My son Alex is now 12 years old and was diagnosed with Duchenne shortly before his 4th birthday.
Since diagnosis I have been closely monitoring clinical trials, and when the PF-06252616 Domagrozumab phase 2 trial came up, we asked if Alex would be eligible to take part. Luckily he was and he was the first boy in the UK and only the 6th boy in world to be enrolled. This meant that we had to attend quite a few appointments in the run up the trial start period and Alex got to find out lots of information about what would be required from him. He couldn’t wait to start!
Alex took part in this trial to evaluate the safety and efficient of PF-06252616, a myostatin inhibitor for 2 years. We had no idea if Alex was on the drug in the first year, but we were guaranteed to have the drug the following year. Alex is still taking part in the extension trial and has been attending monthly visits to Newcastle Royal Infirmary since we started back in 2016. We love visiting the team, headed up by Michela Guglieri, they make our visits feel very special. Alex has been an absolutely super star throughout, taking monthly drug infusions without any trouble whatsoever. He’s also had lots of MRI scans, heart scans and tests to check everything is okay. Pfizer covers the costs of our travel and accommodation which helps us financially.
What we love most about taking part in this clinical trial, is that Alex is seen by specialists in the field of Duchenne every single month – it gives us so much reassurance knowing that his care is looked after so closely. We would never had received this level of care without taking part in the trial. I always have someone to ask questions about any changes in his ability. We’ve met some great friends too and we love Newcastle – it’s like our second home. We will continue to stay on the extension trial until we are told that he can no longer be on it.
It gives Alex so much hope for his future – he believes the drug is working, which is fine by me. He does know that there are no guarantees, but as long as he feels positive about things I can only see the trial benefiting him.

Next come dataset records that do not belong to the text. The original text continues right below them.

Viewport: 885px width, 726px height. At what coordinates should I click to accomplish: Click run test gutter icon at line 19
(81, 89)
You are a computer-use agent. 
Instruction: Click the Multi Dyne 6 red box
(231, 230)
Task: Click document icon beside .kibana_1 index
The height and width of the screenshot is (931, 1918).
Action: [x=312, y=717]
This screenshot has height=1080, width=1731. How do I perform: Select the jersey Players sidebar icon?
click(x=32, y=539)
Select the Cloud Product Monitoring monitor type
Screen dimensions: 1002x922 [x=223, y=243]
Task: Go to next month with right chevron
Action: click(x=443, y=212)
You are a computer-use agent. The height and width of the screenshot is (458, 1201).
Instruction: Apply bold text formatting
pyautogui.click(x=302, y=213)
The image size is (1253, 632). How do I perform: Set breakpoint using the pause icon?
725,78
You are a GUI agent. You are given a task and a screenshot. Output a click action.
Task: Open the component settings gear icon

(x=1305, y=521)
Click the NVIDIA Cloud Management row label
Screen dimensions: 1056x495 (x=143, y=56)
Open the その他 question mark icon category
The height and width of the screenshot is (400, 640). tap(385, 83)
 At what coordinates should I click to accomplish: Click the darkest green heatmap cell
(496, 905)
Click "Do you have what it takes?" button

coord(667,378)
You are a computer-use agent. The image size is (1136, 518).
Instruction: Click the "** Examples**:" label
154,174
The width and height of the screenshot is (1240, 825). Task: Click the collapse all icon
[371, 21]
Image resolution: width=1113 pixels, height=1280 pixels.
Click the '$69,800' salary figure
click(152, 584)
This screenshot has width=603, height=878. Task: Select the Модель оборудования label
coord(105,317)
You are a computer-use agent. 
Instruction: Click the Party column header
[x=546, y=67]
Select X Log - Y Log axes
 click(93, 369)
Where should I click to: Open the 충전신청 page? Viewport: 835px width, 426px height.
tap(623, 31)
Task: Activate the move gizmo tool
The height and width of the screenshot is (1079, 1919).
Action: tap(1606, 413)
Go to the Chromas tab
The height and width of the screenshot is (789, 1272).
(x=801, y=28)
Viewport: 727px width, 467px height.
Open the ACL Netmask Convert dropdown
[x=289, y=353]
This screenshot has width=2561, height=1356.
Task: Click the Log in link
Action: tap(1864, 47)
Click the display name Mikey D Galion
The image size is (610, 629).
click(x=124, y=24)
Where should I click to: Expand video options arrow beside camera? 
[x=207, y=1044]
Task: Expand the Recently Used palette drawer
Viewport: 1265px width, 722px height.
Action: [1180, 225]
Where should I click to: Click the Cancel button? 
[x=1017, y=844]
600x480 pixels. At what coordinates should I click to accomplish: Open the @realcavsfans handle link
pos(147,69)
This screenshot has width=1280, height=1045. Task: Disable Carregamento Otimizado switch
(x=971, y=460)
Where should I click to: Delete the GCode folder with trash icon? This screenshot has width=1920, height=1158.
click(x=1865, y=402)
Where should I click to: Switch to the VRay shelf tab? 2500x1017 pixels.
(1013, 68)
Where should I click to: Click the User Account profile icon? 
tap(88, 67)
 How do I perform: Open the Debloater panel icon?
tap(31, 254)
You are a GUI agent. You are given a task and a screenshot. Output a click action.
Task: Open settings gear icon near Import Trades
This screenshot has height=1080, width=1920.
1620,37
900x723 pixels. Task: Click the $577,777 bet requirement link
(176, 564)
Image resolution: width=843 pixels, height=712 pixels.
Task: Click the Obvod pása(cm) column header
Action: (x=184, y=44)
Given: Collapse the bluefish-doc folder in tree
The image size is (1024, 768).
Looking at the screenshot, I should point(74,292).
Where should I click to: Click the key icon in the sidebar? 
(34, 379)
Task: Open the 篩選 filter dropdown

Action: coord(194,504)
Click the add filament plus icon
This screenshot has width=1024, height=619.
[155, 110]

I would urge anyone to take part in a clinical trial, if anything it will help us all better understand Duchenne and ultimately help bring about new treatments for all children. I would say not to let concerns worry you, just speak with the trial co-ordinator and take things from there. Without clinical trials, we cannot expect new drugs to become available, we must take part to help this generation – and certainly the next.